Some questions I am finding hard to answer but affect the whole T.F are:
If K2 and B2 are compressed by a distance Z, (when moving upwards
due to the coil interacting with the magnetic field) does this mean that k1 and b1 are extended by the same distance Z?
m(coil) moves upward by 2cm, does
M(table) also move upwards by 2cm?
What I need to do:
- Come up with two separate free body diagrams, one for the mass M of the table and one for the mass m of the coil.
- Sketch one circuit diagram including back emf.
- Transform to s-domain.
- Solve simultaneously.
What I have done so far:
Draw to separate free body diagrams and extract equations.
Draw the circuit diagram and extract equation.
Convert to s-domain.
Using MATLAB function
solve I managed to get 2 different 5th order transfer functions (one for each method I propose below), however, I am not sure which one is correct, and why.
Overall System :
This is a diagrammatic representation of how I think the vibration test jig can be modelled, excluding the electrical part.
Free Body Diagram 1 - Table - Upward Convention
k2 and dampers
b2 are modeled separately. Since they cannot be added together and viewed as one, their compression and extension are separate.
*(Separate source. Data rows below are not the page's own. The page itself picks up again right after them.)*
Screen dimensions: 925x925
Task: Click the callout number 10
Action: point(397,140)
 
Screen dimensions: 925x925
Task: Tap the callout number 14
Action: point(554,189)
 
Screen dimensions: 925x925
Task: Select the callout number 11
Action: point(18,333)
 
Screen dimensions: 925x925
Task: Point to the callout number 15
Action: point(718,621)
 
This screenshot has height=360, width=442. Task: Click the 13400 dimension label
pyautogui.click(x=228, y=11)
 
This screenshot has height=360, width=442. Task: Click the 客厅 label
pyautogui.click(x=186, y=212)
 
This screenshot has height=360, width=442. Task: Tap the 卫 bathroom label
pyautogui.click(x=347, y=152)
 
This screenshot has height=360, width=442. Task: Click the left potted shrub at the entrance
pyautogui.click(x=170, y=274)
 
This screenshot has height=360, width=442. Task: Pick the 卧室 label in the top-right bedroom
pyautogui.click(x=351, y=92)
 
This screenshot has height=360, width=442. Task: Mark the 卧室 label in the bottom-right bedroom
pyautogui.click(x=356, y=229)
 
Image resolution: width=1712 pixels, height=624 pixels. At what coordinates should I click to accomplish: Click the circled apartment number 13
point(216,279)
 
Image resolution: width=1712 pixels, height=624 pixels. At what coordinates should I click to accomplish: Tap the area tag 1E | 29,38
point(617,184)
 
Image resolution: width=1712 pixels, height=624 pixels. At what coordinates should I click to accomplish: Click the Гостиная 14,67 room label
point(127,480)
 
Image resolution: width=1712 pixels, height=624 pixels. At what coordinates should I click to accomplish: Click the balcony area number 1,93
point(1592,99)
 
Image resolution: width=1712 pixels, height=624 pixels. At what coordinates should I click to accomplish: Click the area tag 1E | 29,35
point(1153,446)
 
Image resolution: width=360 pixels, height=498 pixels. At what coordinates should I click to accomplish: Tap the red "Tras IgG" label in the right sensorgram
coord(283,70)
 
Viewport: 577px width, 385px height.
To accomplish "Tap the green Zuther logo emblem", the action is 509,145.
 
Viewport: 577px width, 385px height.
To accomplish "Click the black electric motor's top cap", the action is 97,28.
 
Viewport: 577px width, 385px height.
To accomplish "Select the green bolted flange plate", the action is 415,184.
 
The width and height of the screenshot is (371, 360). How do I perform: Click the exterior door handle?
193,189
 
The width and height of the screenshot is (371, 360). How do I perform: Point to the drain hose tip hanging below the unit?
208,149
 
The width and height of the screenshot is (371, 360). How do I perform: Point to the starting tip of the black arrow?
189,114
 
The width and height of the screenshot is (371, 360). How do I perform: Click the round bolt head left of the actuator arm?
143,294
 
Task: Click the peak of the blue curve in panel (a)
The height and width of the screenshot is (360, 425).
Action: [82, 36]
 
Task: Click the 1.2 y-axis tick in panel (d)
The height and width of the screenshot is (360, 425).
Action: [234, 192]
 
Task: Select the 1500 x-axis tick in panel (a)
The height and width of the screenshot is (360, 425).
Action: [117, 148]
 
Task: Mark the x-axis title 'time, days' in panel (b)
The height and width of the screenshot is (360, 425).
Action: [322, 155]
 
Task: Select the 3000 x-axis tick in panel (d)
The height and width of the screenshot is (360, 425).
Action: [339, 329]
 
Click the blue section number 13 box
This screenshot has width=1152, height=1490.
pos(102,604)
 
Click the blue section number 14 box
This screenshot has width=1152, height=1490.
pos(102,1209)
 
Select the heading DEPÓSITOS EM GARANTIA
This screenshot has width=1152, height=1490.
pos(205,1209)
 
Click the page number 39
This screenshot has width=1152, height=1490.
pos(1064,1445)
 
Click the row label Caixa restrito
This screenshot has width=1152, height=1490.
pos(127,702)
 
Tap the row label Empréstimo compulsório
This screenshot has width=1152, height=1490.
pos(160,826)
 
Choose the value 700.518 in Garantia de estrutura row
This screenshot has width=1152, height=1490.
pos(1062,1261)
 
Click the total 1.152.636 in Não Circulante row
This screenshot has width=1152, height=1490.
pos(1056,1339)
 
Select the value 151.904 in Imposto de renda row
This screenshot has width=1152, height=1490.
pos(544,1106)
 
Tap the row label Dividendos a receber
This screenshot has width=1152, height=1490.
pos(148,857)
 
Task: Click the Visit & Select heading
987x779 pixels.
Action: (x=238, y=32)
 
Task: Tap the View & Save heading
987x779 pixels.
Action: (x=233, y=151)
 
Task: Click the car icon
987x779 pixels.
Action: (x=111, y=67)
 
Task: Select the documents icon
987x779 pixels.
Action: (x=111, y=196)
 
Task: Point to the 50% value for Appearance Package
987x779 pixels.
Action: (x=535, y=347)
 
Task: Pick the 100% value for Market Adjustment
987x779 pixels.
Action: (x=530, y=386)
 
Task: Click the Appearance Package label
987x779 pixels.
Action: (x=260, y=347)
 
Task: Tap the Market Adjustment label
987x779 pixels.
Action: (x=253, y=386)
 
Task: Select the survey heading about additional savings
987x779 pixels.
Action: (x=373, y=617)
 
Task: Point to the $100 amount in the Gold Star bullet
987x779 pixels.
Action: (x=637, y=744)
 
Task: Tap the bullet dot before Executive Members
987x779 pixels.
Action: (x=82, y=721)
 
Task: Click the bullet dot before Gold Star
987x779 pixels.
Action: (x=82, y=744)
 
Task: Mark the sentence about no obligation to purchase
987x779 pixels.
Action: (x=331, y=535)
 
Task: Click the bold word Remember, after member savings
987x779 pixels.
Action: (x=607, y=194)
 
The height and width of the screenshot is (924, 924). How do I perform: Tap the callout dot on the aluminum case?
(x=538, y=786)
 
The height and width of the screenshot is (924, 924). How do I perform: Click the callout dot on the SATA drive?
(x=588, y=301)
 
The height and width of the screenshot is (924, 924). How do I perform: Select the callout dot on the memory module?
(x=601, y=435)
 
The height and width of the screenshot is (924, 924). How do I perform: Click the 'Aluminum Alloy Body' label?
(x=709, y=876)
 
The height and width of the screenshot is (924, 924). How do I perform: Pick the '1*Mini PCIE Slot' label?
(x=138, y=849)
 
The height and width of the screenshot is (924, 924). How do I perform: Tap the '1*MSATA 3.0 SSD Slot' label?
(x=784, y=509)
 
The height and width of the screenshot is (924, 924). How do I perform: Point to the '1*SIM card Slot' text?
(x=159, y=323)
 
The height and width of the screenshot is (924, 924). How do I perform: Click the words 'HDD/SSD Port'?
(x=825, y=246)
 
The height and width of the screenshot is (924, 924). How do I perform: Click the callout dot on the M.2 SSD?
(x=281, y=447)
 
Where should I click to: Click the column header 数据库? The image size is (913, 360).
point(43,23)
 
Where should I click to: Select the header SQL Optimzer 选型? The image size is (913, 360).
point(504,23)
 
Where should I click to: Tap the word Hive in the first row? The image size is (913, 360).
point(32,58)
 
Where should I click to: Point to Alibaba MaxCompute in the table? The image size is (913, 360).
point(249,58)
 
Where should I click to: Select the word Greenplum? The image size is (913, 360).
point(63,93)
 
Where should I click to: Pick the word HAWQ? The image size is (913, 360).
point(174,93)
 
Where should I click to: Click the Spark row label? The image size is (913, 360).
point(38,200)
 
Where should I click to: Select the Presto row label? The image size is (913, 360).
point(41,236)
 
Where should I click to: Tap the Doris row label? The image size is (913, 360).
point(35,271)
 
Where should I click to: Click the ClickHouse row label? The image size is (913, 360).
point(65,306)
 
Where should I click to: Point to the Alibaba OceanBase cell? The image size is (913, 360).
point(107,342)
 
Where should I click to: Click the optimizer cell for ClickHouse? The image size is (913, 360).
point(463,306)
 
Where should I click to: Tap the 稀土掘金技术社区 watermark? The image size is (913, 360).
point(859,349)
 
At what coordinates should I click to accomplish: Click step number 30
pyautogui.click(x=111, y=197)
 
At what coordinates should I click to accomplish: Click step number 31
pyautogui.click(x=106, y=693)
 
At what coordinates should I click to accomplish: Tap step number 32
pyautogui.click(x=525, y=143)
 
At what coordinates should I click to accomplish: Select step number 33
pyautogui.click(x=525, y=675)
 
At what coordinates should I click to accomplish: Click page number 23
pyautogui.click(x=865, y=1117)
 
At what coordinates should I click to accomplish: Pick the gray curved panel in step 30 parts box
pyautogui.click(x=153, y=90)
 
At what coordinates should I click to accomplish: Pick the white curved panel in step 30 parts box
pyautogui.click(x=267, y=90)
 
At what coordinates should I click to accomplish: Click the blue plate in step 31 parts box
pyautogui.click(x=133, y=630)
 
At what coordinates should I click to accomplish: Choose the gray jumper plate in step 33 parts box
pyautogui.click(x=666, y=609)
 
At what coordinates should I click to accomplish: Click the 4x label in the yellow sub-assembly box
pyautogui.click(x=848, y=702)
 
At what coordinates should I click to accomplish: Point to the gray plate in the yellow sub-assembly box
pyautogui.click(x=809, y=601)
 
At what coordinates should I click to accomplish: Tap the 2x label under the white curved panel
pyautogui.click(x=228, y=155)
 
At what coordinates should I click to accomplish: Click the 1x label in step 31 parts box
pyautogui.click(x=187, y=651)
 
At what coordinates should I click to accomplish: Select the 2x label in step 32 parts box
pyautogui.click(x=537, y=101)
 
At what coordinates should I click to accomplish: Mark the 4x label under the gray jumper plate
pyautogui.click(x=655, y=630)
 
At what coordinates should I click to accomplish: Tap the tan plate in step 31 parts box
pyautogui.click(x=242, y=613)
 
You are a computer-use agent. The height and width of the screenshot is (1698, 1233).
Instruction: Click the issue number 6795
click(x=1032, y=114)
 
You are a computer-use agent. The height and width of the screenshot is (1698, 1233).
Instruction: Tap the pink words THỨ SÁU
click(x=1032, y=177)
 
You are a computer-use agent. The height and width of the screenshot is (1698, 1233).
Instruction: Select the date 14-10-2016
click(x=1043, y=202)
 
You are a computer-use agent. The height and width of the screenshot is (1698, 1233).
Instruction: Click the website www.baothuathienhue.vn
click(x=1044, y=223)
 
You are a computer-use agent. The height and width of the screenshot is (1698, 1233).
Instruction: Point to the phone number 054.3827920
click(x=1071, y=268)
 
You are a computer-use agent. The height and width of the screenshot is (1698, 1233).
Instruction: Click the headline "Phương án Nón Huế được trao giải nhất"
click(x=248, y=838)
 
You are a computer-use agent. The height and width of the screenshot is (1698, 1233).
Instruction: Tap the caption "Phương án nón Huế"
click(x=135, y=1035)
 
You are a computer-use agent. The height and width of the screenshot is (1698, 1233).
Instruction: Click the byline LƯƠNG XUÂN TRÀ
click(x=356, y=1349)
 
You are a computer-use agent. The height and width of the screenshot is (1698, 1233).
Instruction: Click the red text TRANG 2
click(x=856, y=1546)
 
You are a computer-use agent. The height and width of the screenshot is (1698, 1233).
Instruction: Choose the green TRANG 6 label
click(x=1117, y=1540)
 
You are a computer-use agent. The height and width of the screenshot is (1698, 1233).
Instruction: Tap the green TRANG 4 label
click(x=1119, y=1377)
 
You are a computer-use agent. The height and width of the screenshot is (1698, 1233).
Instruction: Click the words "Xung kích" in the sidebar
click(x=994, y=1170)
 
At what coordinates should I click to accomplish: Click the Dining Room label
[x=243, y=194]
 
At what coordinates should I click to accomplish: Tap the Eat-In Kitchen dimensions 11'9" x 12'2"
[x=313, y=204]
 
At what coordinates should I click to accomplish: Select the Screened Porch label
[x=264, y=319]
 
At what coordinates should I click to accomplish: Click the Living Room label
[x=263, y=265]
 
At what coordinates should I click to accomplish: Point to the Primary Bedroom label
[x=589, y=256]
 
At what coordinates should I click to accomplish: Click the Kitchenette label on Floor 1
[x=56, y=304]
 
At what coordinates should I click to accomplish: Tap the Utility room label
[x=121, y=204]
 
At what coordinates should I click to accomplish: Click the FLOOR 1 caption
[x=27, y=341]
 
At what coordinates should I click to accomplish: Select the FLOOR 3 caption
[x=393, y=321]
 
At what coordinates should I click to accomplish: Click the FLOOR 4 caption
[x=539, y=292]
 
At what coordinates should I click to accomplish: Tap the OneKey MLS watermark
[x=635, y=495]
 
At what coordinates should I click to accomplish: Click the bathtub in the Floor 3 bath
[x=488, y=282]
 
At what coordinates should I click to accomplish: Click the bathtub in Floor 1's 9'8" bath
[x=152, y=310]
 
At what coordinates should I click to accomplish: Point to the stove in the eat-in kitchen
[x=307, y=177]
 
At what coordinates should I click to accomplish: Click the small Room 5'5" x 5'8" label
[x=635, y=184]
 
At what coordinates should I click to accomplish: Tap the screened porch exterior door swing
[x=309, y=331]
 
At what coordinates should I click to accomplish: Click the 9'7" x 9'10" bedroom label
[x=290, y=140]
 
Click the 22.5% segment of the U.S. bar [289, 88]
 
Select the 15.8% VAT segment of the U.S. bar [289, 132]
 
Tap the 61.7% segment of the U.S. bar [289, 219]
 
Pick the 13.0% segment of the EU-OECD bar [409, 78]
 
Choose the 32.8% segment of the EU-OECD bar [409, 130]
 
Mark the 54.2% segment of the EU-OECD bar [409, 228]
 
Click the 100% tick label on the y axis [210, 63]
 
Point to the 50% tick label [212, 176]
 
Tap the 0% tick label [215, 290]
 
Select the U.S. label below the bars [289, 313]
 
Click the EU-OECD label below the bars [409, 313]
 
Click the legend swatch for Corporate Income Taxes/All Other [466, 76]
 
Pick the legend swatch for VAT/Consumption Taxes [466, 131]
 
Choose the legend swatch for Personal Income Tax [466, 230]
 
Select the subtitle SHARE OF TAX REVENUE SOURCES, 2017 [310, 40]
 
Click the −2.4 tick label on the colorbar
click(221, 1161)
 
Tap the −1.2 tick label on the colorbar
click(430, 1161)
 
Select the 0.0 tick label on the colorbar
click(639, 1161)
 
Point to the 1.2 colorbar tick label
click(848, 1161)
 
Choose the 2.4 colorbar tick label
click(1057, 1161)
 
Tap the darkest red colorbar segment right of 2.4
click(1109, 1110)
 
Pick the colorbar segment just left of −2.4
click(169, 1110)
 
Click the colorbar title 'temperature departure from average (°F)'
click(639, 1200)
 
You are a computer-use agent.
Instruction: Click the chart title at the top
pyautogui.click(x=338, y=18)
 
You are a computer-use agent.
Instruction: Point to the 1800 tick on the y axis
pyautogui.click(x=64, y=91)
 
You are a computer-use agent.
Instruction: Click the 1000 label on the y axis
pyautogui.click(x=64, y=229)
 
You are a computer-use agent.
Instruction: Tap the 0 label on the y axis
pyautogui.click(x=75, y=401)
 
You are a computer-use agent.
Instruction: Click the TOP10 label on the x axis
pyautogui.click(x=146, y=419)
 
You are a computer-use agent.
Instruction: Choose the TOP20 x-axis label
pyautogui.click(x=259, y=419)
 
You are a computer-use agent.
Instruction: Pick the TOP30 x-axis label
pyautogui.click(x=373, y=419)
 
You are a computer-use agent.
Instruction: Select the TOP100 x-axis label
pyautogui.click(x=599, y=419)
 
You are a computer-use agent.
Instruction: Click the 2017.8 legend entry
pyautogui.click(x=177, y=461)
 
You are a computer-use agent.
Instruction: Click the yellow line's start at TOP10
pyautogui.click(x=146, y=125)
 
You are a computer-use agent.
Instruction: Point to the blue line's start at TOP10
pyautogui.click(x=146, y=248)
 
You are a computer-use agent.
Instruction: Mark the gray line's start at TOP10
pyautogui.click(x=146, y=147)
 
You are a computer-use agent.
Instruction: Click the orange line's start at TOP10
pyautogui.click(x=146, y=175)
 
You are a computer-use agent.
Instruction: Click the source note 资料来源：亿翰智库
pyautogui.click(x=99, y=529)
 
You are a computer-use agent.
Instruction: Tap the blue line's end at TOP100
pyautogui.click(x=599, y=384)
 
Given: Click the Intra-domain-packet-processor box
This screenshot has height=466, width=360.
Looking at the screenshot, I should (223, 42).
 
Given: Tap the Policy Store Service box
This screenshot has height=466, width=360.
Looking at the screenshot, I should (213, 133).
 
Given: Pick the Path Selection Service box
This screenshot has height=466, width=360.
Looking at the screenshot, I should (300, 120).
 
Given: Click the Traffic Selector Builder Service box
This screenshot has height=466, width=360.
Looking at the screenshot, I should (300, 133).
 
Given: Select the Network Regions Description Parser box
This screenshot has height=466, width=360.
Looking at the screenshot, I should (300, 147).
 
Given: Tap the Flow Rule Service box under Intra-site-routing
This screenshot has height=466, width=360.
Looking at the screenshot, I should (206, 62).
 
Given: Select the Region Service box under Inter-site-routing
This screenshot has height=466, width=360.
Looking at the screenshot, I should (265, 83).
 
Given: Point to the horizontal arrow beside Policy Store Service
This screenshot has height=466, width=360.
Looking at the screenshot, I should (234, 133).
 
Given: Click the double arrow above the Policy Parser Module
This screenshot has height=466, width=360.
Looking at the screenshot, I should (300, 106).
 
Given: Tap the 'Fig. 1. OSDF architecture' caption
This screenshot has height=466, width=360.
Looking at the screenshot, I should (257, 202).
The upward force is coming from
b2 which are attached to the coil. These are experiencing an upward motion.
Equation in the s-domain :
Ms^2X + b1sX + k1X = b2s(X-Y) + k2(X-Y)
Free Body Diagram 2 - Coil - Upward Convention
The coil is experiencing a force upwards, however the spring and damper are holding it back, thus acting in the opposite direction.
Equation in the s-domain :
Fem = Ms^2Y + b2s(X-Y) + k2(X-Y)
The two different methods are shown above for the FBD of the table lead to different equations in the s-domain and different transfer functions.
What is the correct Free Body Diagram for the table and coil?